CLIP has achieved great success in visual representation learning and is becoming an important plug-in component for many large multi-modal models like LLaVA and DALL-E. However, the lack of interpretability caused by the intricate image encoder architecture and training process restricts its wider use in high-stake decision making applications. In this work, we propose an unsupervised adversarial fine-tuning (AFT) with norm-regularization to enhance the visual interpretability of CLIP. We provide theoretical analysis showing that AFT has implicit regularization that enforces the image encoder to encode the input features sparsely, directing the network's focus towards meaningful features.

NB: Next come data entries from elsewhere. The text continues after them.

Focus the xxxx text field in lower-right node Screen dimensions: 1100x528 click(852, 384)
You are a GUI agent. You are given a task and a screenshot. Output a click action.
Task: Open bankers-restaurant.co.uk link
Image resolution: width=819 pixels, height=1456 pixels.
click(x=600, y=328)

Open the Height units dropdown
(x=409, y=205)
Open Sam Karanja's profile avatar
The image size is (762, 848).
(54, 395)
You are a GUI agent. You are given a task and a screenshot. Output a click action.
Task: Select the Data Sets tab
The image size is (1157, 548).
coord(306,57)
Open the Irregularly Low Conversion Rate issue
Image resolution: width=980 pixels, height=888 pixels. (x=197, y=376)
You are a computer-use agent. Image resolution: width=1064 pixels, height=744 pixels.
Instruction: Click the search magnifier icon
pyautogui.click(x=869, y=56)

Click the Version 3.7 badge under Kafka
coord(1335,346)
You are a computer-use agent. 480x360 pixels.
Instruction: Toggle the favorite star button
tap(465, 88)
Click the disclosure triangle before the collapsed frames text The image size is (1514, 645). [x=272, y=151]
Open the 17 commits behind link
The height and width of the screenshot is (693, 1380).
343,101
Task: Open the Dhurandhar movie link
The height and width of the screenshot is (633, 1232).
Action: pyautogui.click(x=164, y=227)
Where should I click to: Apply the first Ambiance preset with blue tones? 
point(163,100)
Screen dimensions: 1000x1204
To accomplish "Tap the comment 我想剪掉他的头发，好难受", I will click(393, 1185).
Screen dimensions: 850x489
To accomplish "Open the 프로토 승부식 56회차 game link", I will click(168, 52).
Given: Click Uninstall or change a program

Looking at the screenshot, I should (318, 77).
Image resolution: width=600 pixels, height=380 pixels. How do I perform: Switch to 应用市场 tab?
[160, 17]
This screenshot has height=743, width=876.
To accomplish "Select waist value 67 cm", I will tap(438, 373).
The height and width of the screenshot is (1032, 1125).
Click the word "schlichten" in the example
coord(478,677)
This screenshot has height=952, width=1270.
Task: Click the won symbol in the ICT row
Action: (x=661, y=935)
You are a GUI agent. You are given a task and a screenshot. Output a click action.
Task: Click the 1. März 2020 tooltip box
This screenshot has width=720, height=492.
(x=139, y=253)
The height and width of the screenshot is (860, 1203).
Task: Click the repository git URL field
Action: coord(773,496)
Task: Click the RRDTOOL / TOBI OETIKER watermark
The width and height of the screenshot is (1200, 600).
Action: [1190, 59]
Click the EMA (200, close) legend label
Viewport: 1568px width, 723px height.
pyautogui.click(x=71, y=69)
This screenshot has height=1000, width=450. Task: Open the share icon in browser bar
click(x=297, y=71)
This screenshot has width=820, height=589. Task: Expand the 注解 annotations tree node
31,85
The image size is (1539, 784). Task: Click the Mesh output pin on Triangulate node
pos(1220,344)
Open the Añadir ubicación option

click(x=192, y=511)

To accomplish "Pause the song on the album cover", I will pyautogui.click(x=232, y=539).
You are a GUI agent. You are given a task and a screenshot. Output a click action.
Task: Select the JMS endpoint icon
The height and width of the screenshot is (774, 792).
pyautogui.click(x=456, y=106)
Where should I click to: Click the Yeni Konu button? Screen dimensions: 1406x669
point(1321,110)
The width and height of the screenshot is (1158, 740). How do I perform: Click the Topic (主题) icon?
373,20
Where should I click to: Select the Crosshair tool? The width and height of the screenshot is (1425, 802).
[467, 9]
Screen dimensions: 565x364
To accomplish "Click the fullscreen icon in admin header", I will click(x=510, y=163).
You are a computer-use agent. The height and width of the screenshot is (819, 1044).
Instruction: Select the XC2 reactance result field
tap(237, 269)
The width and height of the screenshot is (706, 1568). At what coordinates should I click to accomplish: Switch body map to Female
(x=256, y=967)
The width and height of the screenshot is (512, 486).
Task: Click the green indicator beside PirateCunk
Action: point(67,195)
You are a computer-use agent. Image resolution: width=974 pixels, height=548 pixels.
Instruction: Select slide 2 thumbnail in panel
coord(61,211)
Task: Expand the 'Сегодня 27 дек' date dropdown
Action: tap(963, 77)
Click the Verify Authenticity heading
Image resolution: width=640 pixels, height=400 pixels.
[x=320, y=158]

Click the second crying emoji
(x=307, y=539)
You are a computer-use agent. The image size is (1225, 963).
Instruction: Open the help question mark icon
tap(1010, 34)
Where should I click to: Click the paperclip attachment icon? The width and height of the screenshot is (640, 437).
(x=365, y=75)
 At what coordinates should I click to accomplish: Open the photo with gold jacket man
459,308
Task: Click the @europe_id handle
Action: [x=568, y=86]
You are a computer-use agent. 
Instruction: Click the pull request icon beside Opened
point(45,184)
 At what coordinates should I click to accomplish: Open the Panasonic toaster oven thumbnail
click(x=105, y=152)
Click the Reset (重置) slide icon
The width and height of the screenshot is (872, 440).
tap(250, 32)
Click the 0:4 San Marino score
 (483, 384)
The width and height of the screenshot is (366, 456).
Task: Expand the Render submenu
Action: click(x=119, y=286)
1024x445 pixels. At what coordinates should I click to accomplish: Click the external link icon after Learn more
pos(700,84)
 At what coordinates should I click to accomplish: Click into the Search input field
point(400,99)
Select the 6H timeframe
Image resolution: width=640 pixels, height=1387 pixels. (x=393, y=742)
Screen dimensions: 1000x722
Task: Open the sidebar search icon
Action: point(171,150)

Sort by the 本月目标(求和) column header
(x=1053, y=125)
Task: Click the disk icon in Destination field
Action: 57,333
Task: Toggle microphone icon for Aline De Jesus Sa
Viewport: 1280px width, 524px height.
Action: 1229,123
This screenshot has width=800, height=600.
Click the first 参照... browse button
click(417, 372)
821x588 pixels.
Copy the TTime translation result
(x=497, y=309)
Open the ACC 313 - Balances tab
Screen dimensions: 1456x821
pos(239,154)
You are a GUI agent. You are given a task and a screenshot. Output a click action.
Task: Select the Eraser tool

Evaluations by both feature attribution techniques and network dissection offer convincing evidence that the visual interpretability of CLIP has significant improvements. With AFT, the image encoder prioritizes pertinent input features, and the neuron within the encoder exhibits better alignment with human-understandable concepts. Moreover, these effects are generalizable to out-of-distribution datasets and can be transferred to downstream tasks. Additionally, AFT enhances the visual interpretability of derived large vision-language models that incorporate the pre-trained CLIP an integral component. The code of this paper is available at the CLIP_AFT GitHub repository.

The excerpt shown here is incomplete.